*** Block opens ***
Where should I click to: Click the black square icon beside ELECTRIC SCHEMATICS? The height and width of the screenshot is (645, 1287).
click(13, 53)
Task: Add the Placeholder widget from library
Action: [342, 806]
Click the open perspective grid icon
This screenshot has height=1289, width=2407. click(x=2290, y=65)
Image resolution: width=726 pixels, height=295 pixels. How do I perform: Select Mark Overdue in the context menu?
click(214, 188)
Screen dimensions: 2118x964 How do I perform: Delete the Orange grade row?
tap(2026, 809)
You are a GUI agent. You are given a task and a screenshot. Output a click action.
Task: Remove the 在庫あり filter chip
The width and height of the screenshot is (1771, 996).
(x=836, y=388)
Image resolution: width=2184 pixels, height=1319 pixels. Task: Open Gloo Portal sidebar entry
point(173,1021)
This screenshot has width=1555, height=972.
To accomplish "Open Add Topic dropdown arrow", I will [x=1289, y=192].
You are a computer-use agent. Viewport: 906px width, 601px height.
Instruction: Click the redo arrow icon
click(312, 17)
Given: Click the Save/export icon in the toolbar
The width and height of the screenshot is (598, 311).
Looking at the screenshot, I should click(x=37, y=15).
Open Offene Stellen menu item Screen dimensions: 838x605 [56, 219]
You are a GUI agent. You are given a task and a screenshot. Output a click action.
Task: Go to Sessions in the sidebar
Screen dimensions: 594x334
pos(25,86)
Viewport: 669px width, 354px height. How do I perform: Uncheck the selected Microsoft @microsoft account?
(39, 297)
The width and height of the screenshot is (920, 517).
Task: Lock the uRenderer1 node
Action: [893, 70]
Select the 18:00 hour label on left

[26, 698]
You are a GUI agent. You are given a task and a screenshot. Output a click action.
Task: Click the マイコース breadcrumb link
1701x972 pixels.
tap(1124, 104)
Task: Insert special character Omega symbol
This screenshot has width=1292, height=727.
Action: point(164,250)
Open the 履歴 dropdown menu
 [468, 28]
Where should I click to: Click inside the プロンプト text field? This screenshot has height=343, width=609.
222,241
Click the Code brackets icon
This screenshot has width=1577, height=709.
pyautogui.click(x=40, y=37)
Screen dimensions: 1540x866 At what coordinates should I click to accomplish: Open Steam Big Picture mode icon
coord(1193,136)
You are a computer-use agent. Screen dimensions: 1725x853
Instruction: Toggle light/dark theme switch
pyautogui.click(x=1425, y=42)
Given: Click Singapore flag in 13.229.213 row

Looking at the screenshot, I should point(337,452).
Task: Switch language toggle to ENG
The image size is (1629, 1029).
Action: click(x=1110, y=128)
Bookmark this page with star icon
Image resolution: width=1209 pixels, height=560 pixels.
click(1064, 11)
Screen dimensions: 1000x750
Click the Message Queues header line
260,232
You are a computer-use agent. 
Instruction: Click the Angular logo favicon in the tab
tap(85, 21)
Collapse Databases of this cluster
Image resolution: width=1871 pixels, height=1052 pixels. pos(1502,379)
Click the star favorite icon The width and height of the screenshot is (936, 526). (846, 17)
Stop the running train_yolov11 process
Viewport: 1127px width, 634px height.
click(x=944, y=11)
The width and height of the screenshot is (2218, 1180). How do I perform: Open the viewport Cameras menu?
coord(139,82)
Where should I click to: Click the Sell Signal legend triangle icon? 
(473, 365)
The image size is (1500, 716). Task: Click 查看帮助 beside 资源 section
*** Block closes ***
# WHAT THE EXERCISE ASKS
Copy out the lines above that hold the string "computer".

# ANSWER TO THIS PROBLEM
You are a computer-use agent. Viewport: 906px width, 601px height.
You are a computer-use agent. Screen dimensions: 1725x853
You are a computer-use agent. 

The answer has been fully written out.